INPUT RECORDS:
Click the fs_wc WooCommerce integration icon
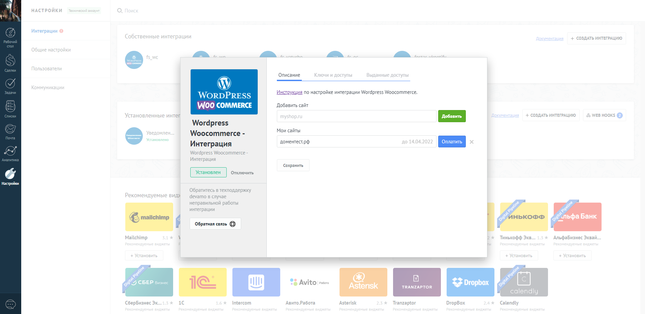 coord(134,60)
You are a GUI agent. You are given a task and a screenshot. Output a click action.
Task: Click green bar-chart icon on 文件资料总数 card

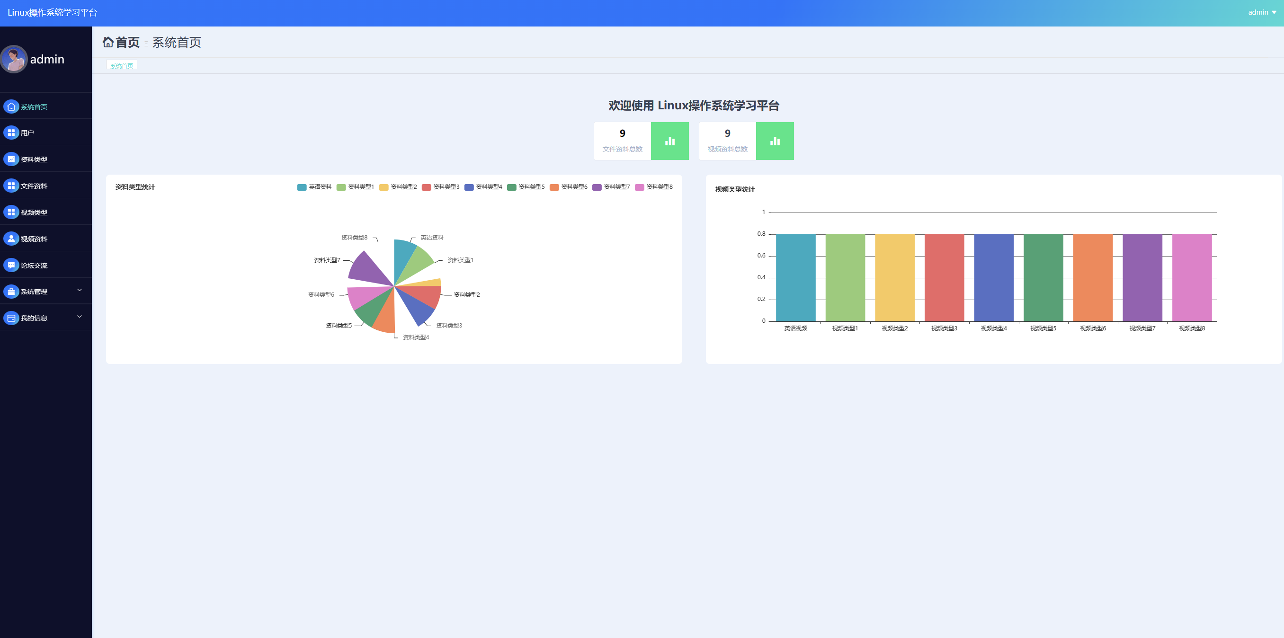[x=669, y=141]
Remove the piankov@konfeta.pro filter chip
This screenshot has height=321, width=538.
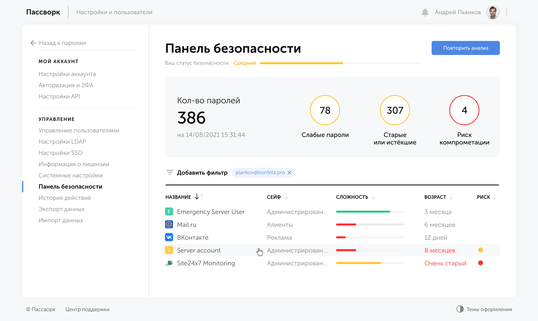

PROBLEM:
Would you mind repeating the records above exactly, without the pictures?

OUTPUT FOR THIS EXERCISE:
Click the fs_wc WooCommerce integration icon
 coord(134,60)
You are a GUI agent. You are given a task and a screenshot. Output a click action.
Task: Click green bar-chart icon on 文件资料总数 card

[x=669, y=141]
Remove the piankov@konfeta.pro filter chip
This screenshot has height=321, width=538.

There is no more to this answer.